[Source extract]

FASHION DESIGNER

 

my favorite


 

Dior

John Galliano  -  全球時裝界舉足輕重的設計師,勇於製造驚喜,大膽創新,顏色運用得出神入化,配合化妝及髮型,份外賞心悅目。

Born in Gibraltar in 1960, Dior's chief designer John Galliano graduated from London's prestigious St Martins College of Art & Design with a first-class degree in 1983.

His graduation collection, called 'Les Incroyables' and inspired by the French Revolution, met with immediate acclaim (Vogue's Spy column described Galliano as "a modish costumier, with a preference for romanticism and androgyny"). The collection was snapped up in its entirety by Joan Burstein, who put the designs in the window of her South Molton Street boutique, Browns, during London Fashion Week. Among those who saw the display was the French designer Joseph, who placed an order with Galliano, sparking feverish interest in the fabulously inventive young graduate.

Galliano officially launched his own label in 1984, producing historically influenced designs laced with a contemporary edge. Part romantic, part maverick, Galliano was always a couturier at heart and delicate bias-cut gowns and superbly tailored suits fast became his trademark. In 1987, they won him his first British Designer of The Year award. But his financial difficulties did not end, so in 1990, Galliano turned his back on London and joined the ranks of international designers seeking their fortunes at the ready-to-wear collections in Paris.

Before securing a contract with luxury conglomerate LVMH Moet Hennessy Louis Vuitton, Galliano faced bankruptcy on more than one occasion despite consistent critical acclaim. His salvation was the loyalty he inspired in other figures within the fashion business, like Kate Moss, who were prepared to work for little more than love in the early years.

Happily, in 1995, Galliano was appointed chief designer at Givenchy, becoming the first British designer to head a French couture house. He grabbed headlines with a series of risqu?designs aimed to transform the profile and fortunes of the back-dated company. A year later, on 14 October 1996, Galliano was awarded the glittering prize of the house of Christian Dior - Givenchy's stablemate at LVMH. His first couture show for Dior coincided with the label's 50th anniversary, 20 January 1997.

[To be done]
Can you reproduce the fashion designer page above word for word, from start to finish?

Saved data entries
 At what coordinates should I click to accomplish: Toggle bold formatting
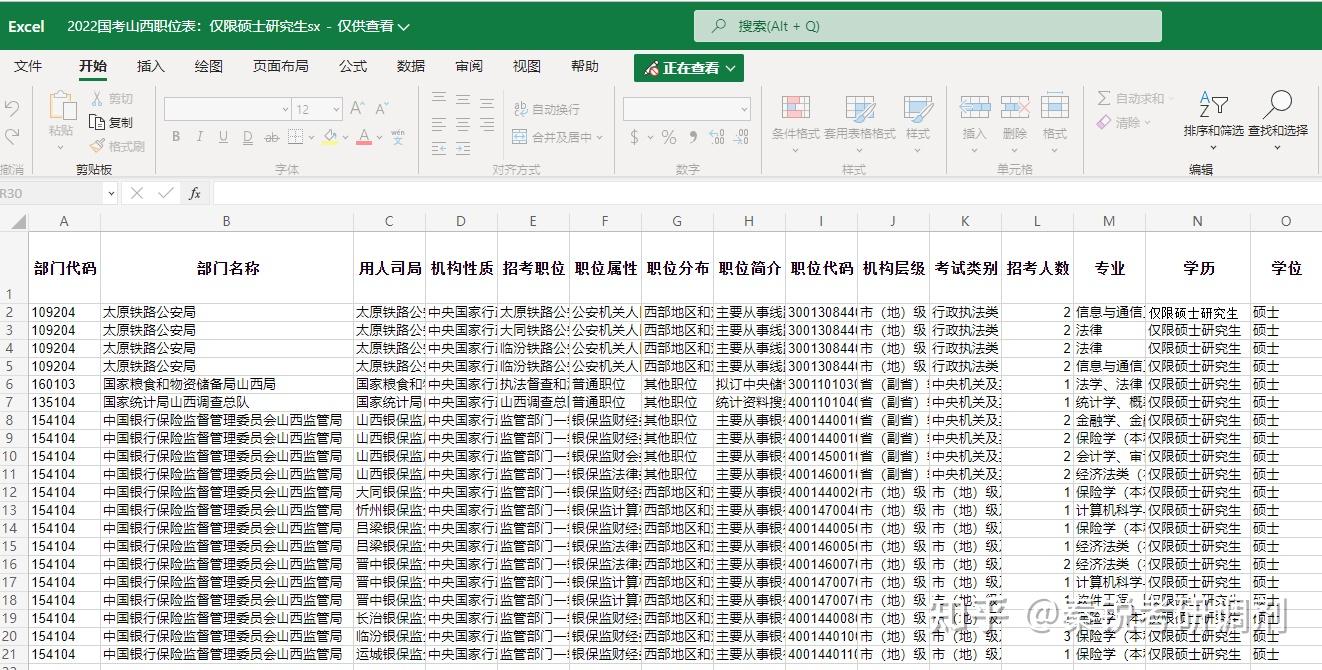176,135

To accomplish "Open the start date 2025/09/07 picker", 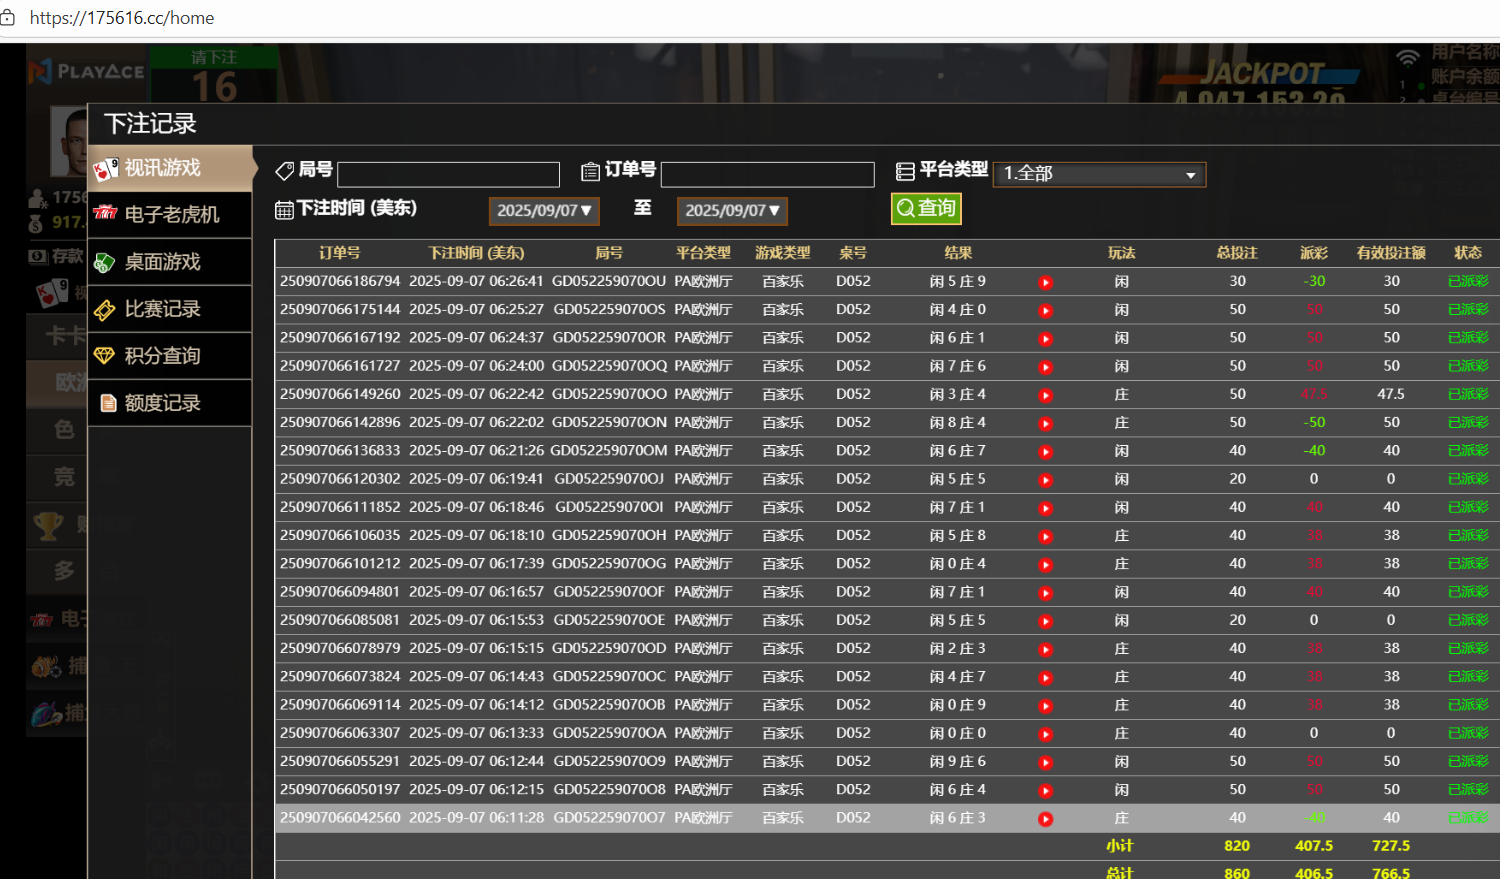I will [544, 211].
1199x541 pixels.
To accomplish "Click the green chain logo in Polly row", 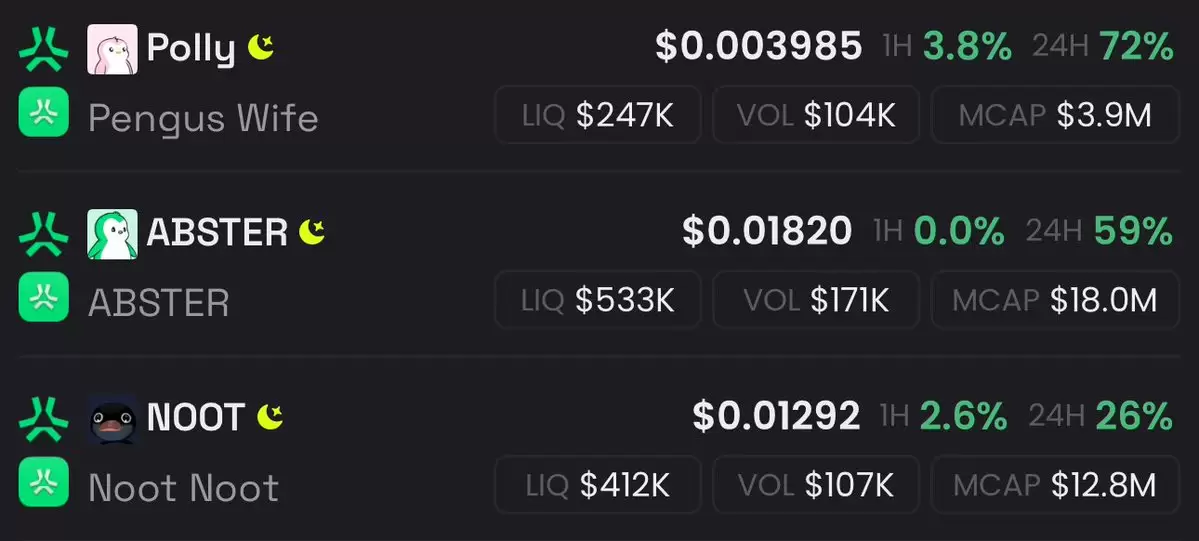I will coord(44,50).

[Correct response]
FASHION DESIGNER

 

my favorite


 

Dior

John Galliano  -  全球時裝界舉足輕重的設計師,勇於製造驚喜,大膽創新,顏色運用得出神入化,配合化妝及髮型,份外賞心悅目。

Born in Gibraltar in 1960, Dior's chief designer John Galliano graduated from London's prestigious St Martins College of Art & Design with a first-class degree in 1983.

His graduation collection, called 'Les Incroyables' and inspired by the French Revolution, met with immediate acclaim (Vogue's Spy column described Galliano as "a modish costumier, with a preference for romanticism and androgyny"). The collection was snapped up in its entirety by Joan Burstein, who put the designs in the window of her South Molton Street boutique, Browns, during London Fashion Week. Among those who saw the display was the French designer Joseph, who placed an order with Galliano, sparking feverish interest in the fabulously inventive young graduate.

Galliano officially launched his own label in 1984, producing historically influenced designs laced with a contemporary edge. Part romantic, part maverick, Galliano was always a couturier at heart and delicate bias-cut gowns and superbly tailored suits fast became his trademark. In 1987, they won him his first British Designer of The Year award. But his financial difficulties did not end, so in 1990, Galliano turned his back on London and joined the ranks of international designers seeking their fortunes at the ready-to-wear collections in Paris.

Before securing a contract with luxury conglomerate LVMH Moet Hennessy Louis Vuitton, Galliano faced bankruptcy on more than one occasion despite consistent critical acclaim. His salvation was the loyalty he inspired in other figures within the fashion business, like Kate Moss, who were prepared to work for little more than love in the early years.

Happily, in 1995, Galliano was appointed chief designer at Givenchy, becoming the first British designer to head a French couture house. He grabbed headlines with a series of risqu?designs aimed to transform the profile and fortunes of the back-dated company. A year later, on 14 October 1996, Galliano was awarded the glittering prize of the house of Christian Dior - Givenchy's stablemate at LVMH. His first couture show for Dior coincided with the label's 50th anniversary, 20 January 1997.